> [Exercise instructions] Report each line of the listing below that contains the word "pixels".

> [Data excerpts]
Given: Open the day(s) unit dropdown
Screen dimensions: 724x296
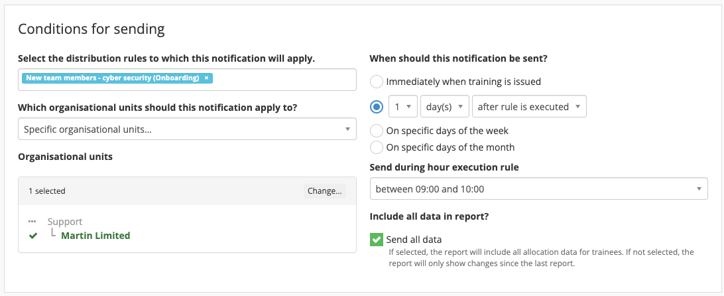Looking at the screenshot, I should pyautogui.click(x=444, y=107).
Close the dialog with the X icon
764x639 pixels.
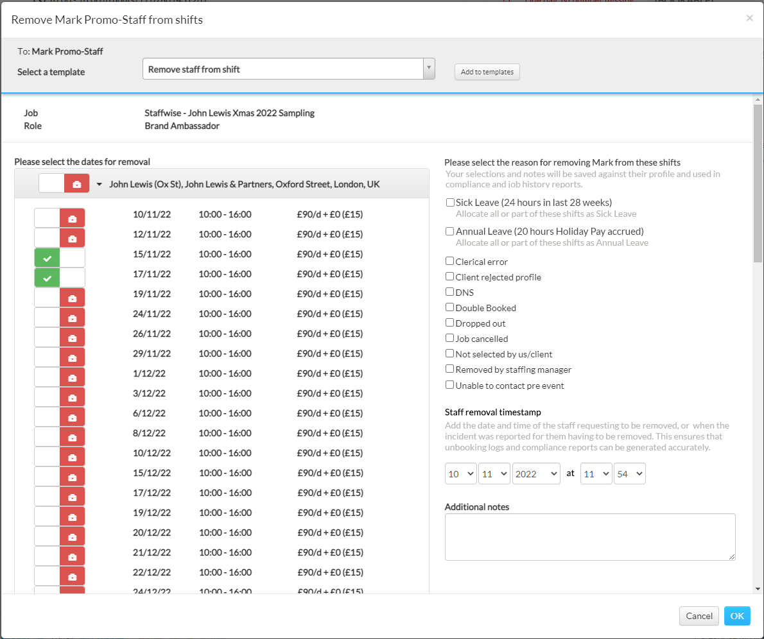[749, 19]
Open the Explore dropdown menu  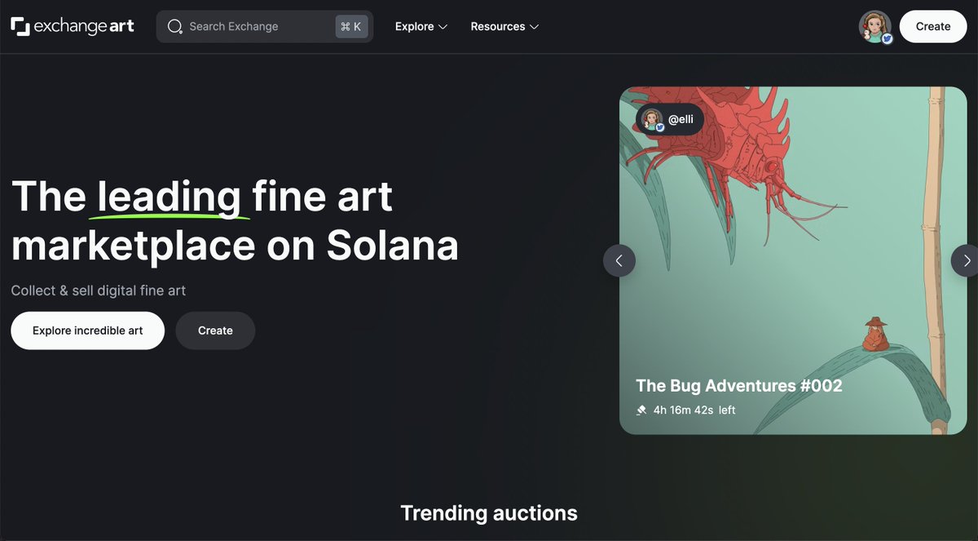[421, 26]
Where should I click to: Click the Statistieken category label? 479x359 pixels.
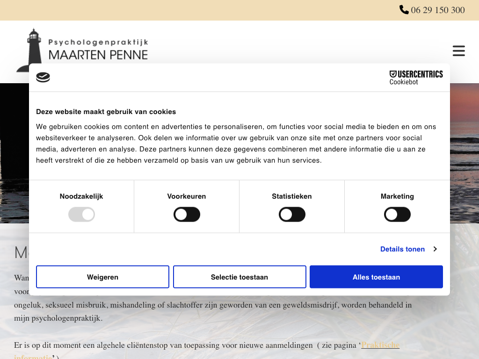tap(292, 196)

> [Expected output]
764x639 pixels.
Where should I click to: Click the Statistieken category label? 479x359 pixels.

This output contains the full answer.